MountainBIKE - 8 E-Dampfhämmer Testsieger

8 E-Dampfhämmer im Test-Vergleich von MountainBIKE

MountainBIKE

01/2025 - MountainBIKE

E-Enduro-Test 2025: Was hat MOUNTAINBIKE verglichen?

MOUNTAINBIKE hat aktuelle E-Enduros mit viel Federweg und Mullet-Setup (29"/27,5") auf anspruchsvollen Trails, in Uphills und im Labor geprüft. Im Fokus standen Fahrwerk, Geometrie, Antriebe, Reichweite und Praxisdetails wie Bedienung, Display und integriertes Licht. Mehrfacher Bezugspunkt im Test war die Kombination aus Laufruhe bei Tempo und Kontrolle in engen Passagen – ein Balanceakt, den die Kandidaten unterschiedlich lösen. Die Redaktion von MOUNTAINBIKE bewertet zudem Gewicht, Ausstattung und Preis-Leistung.
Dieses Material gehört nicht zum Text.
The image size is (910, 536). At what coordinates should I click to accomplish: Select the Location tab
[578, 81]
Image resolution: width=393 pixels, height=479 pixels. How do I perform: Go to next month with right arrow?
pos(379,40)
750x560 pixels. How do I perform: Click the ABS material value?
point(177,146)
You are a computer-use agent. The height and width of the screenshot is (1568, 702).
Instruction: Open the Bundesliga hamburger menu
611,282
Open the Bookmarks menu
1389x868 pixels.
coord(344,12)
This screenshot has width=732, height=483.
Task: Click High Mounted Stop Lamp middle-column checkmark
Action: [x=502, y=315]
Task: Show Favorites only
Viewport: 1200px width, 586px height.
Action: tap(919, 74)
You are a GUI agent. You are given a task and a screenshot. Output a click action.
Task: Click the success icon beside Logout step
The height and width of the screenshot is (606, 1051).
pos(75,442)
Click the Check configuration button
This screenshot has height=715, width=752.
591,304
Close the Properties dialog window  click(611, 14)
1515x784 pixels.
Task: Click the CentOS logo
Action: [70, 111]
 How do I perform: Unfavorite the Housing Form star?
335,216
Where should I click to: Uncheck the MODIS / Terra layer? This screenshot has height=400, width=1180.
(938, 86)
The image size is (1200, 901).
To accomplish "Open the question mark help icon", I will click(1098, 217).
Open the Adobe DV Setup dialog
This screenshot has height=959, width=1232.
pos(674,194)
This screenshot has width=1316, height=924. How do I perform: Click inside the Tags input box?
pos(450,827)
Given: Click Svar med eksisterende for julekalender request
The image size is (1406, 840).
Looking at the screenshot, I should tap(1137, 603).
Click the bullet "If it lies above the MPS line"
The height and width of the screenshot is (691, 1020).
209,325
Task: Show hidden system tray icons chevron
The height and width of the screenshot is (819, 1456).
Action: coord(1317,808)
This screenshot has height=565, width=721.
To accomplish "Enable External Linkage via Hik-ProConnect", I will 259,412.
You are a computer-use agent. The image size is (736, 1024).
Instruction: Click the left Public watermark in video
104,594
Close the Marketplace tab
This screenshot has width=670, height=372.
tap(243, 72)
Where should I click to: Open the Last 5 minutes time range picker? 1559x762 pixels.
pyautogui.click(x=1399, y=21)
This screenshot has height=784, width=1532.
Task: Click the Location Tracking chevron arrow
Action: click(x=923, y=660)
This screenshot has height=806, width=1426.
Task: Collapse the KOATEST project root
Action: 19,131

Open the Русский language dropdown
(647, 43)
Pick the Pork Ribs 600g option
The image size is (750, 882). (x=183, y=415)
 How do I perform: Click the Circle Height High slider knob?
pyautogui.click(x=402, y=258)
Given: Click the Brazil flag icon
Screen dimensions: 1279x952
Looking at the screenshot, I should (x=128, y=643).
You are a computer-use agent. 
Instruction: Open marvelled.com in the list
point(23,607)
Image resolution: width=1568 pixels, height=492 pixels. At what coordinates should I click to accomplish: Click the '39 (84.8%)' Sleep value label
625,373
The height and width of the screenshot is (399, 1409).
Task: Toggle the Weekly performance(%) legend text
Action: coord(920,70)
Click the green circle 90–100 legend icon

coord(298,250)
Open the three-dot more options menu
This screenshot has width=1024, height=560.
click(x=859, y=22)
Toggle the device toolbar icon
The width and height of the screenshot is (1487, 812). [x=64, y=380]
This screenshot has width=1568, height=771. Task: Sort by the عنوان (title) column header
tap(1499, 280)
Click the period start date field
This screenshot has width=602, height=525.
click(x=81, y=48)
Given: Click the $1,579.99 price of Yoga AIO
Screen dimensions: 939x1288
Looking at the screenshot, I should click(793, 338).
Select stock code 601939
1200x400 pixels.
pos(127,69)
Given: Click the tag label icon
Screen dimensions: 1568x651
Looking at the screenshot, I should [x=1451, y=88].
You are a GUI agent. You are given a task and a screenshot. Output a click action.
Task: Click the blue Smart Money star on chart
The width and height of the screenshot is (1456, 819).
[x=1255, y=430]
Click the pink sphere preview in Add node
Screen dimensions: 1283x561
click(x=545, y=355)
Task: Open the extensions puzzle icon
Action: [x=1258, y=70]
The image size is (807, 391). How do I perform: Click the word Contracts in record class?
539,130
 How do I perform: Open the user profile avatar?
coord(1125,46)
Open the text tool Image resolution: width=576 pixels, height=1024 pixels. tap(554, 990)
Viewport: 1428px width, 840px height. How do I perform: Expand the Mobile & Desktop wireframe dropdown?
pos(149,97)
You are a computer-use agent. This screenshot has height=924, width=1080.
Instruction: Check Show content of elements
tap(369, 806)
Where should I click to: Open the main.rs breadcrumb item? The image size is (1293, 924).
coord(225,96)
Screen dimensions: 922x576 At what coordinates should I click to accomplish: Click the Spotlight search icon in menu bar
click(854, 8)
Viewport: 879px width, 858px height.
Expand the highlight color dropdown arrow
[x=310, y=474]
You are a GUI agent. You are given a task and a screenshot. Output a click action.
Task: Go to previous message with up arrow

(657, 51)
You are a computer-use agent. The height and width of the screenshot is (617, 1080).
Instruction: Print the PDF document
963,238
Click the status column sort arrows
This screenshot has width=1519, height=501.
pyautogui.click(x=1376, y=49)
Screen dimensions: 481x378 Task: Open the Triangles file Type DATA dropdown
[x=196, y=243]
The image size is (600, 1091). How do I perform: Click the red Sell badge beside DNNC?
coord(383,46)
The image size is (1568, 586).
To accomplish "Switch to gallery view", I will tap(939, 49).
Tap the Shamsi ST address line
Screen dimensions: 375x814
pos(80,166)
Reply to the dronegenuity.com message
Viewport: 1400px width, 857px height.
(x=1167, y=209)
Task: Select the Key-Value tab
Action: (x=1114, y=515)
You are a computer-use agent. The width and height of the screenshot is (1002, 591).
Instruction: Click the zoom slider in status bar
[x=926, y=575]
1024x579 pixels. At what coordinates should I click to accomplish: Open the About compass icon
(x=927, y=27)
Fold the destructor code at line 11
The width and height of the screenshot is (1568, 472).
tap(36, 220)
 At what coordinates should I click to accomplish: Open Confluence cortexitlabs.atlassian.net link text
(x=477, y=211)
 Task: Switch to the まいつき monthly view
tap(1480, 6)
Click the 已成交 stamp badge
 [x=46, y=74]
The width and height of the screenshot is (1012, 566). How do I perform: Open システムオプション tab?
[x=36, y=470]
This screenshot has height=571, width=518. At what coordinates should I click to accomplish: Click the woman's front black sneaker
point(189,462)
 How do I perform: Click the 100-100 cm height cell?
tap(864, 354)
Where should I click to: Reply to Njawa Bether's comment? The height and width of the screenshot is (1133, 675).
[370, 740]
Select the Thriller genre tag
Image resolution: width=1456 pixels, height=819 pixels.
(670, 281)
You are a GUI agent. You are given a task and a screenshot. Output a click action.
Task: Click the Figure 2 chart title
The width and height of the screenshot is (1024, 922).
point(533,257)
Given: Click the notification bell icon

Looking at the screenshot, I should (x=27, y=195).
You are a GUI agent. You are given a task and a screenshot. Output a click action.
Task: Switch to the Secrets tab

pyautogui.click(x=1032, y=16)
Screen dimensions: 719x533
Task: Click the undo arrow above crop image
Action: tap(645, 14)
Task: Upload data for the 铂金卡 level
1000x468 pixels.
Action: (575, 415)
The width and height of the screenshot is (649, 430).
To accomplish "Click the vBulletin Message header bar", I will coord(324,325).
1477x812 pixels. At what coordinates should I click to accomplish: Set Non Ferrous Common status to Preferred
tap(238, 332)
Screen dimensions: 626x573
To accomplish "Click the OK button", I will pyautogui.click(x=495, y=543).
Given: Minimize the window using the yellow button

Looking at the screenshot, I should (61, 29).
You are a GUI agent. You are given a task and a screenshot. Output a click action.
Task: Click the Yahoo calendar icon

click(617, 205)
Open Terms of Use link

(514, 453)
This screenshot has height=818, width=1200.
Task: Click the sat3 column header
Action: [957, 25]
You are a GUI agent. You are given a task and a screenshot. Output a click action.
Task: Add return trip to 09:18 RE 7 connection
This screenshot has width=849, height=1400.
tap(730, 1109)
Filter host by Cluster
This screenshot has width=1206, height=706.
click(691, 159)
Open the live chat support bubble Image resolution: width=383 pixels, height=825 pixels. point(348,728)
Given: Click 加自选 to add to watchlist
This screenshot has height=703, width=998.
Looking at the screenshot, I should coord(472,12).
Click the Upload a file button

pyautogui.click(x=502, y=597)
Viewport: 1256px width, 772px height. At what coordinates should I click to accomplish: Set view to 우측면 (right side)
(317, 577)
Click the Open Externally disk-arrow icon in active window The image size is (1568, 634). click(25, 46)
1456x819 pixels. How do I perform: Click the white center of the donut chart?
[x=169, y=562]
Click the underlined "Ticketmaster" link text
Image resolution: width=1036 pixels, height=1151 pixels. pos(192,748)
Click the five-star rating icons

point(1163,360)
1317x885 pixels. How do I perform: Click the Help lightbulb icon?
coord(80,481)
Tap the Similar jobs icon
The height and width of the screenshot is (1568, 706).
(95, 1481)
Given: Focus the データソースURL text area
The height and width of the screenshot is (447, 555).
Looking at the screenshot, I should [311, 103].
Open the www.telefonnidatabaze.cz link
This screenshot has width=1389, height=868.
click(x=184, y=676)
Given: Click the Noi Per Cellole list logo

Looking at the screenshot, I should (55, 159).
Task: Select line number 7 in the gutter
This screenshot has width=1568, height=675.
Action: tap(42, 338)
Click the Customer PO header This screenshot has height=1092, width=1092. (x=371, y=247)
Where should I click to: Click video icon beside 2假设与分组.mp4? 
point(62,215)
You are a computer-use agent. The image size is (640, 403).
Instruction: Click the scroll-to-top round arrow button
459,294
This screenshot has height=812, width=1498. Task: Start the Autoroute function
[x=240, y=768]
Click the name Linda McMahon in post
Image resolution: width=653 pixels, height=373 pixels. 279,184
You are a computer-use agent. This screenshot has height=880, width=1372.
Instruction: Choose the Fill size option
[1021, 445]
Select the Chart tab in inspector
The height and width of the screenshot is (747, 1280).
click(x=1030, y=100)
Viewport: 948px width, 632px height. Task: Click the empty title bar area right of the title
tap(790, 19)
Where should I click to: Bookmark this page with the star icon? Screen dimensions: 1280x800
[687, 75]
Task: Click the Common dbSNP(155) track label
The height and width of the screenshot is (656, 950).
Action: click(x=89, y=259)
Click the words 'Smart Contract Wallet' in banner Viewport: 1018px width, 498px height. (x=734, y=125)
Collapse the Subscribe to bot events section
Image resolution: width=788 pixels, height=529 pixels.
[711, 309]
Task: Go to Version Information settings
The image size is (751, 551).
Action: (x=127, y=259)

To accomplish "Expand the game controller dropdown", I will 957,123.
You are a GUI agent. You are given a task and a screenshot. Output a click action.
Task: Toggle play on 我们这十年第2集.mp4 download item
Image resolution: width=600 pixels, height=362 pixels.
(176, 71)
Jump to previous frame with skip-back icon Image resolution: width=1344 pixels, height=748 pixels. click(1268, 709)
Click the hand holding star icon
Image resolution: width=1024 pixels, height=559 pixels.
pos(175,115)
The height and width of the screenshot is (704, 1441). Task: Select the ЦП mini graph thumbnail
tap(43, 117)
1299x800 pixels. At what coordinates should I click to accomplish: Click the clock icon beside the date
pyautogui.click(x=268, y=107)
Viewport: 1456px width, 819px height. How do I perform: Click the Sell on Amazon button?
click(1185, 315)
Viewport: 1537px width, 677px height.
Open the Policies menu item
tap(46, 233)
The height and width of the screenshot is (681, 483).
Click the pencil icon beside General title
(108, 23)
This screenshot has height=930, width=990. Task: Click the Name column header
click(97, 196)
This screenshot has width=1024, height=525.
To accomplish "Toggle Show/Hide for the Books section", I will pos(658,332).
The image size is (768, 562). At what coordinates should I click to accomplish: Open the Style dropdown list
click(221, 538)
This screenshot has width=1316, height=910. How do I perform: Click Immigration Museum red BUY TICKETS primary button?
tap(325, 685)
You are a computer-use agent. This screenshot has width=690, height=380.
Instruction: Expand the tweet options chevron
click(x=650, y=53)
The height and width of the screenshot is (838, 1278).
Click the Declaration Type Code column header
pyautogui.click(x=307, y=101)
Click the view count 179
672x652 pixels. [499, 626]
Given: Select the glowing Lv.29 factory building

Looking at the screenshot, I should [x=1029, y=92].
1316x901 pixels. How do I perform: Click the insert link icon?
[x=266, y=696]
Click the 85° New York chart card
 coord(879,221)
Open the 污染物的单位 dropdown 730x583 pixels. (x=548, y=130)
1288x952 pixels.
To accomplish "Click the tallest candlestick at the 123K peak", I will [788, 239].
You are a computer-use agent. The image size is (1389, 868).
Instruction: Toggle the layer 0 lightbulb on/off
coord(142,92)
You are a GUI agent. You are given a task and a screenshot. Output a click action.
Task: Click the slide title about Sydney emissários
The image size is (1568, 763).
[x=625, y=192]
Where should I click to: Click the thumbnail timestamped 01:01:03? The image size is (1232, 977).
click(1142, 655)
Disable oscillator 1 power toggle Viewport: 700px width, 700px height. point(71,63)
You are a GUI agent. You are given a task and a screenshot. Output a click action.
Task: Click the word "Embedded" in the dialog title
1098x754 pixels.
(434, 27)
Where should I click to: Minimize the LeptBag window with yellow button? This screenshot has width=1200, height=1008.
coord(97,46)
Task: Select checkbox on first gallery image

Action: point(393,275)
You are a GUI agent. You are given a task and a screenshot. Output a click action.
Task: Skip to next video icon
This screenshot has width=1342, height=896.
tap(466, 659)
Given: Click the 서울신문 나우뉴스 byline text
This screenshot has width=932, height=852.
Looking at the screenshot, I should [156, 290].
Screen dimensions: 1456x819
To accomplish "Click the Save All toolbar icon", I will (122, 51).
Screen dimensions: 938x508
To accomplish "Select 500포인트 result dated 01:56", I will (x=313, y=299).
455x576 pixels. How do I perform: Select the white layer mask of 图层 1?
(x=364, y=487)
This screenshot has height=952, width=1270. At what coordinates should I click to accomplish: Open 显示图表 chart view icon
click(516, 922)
Welche Motoren prägten den Test – und wie fahren sie sich?

Dominant waren Bosch-Antriebe: der neue Performance Line CX Gen 5 wegen seines sensiblen Schubs und die CX Race wegen seiner langen, druckvollen Leistungsabgabe. Shimano EP801 lieferte harmonische, kräftige Unterstützung, klingt bergab aber hörbar und wirkt im Maximaldruck etwas konservativer. Das Sram Eagle Powertrain setzte auf Brose-Basis mit enger Systemintegration über AXS-Pods und überzeugte mit Biss und aufgeräumtem Cockpit. MOUNTAINBIKE betont: Die Charaktere sind spürbar unterschiedlich – von kultiviert bis sehr direkt –, alle Systeme sind aber bergauf hochpotent.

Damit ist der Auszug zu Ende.